▸ **Your instructions**: Copy out the text about restaurant platforms and hospitality layoffs word for word, from its first sentence to its last.

And in the case of the restaurant industry, the real innovation of all these platforms is the shifting of the economics and social contracts between the actors in the restaurant ecosystem, namely those between restaurants, their staff and their customers. These contracts that used to be between communities of restaurants, staff and customers have been eroded and supplanted by ones with a few large technology players that end up dictating the terms of the market. It’s not all bad— change is important. There are, however, some very important concerns here.

Not too long ago, I saw an article on the onset of the coronavirus epidemic in Philadelphia. It said something like 500 000 people in the hospitality industry were at the risk of losing their jobs. I wonder how many were able to hold on.

In Quebec, that figure is something like 270 000 people. As of over a week before the publication of this post, over 175 000 of them have been laid off.

It breaks my heart. For the longest time, it was the industry I called home.

▸ **Dataset entries**:
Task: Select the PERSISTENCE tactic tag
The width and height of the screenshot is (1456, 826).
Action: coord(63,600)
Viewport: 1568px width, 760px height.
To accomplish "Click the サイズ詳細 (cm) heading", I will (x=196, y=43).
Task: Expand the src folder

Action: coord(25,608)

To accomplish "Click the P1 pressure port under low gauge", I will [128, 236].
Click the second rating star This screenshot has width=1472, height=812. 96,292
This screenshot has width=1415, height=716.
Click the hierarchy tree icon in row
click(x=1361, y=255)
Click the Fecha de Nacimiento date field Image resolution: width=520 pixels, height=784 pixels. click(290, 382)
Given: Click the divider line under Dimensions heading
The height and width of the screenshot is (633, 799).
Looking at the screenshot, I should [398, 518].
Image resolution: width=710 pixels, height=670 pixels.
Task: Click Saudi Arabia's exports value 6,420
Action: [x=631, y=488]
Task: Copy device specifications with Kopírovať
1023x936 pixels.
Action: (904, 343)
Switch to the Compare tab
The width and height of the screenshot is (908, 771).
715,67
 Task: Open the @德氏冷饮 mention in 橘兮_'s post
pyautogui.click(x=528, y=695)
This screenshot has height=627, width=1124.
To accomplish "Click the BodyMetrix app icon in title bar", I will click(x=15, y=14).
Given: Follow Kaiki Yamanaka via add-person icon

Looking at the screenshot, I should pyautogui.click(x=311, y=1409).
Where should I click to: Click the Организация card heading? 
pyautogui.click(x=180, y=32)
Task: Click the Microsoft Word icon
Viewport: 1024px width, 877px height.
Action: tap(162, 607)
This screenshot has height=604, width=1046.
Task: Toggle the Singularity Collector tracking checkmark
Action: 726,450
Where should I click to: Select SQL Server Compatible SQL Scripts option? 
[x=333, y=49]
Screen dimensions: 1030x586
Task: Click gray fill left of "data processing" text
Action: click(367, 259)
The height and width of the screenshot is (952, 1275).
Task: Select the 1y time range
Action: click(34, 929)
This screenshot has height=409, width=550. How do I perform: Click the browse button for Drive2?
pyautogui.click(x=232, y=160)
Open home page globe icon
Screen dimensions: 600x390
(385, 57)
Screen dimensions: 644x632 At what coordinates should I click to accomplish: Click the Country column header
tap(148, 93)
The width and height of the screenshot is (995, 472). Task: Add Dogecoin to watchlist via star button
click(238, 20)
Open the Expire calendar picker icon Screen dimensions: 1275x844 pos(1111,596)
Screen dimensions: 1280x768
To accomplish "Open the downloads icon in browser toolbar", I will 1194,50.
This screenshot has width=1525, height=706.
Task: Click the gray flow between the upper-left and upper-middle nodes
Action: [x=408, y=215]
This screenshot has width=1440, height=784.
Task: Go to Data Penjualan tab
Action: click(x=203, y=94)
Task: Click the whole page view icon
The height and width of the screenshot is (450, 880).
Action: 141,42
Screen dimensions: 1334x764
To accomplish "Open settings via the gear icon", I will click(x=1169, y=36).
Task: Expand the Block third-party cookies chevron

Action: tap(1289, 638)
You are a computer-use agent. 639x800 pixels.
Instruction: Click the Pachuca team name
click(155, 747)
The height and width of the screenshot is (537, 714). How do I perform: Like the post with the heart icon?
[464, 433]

▸ **Written answer**:
And in the case of the restaurant industry, the real innovation of all these platforms is the shifting of the economics and social contracts between the actors in the restaurant ecosystem, namely those between restaurants, their staff and their customers. These contracts that used to be between communities of restaurants, staff and customers have been eroded and supplanted by ones with a few large technology players that end up dictating the terms of the market. It’s not all bad— change is important. There are, however, some very important concerns here.

Not too long ago, I saw an article on the onset of the coronavirus epidemic in Philadelphia. It said something like 500 000 people in the hospitality industry were at the risk of losing their jobs. I wonder how many were able to hold on.

In Quebec, that figure is something like 270 000 people. As of over a week before the publication of this post, over 175 000 of them have been laid off.

It breaks my heart. For the longest time, it was the industry I called home.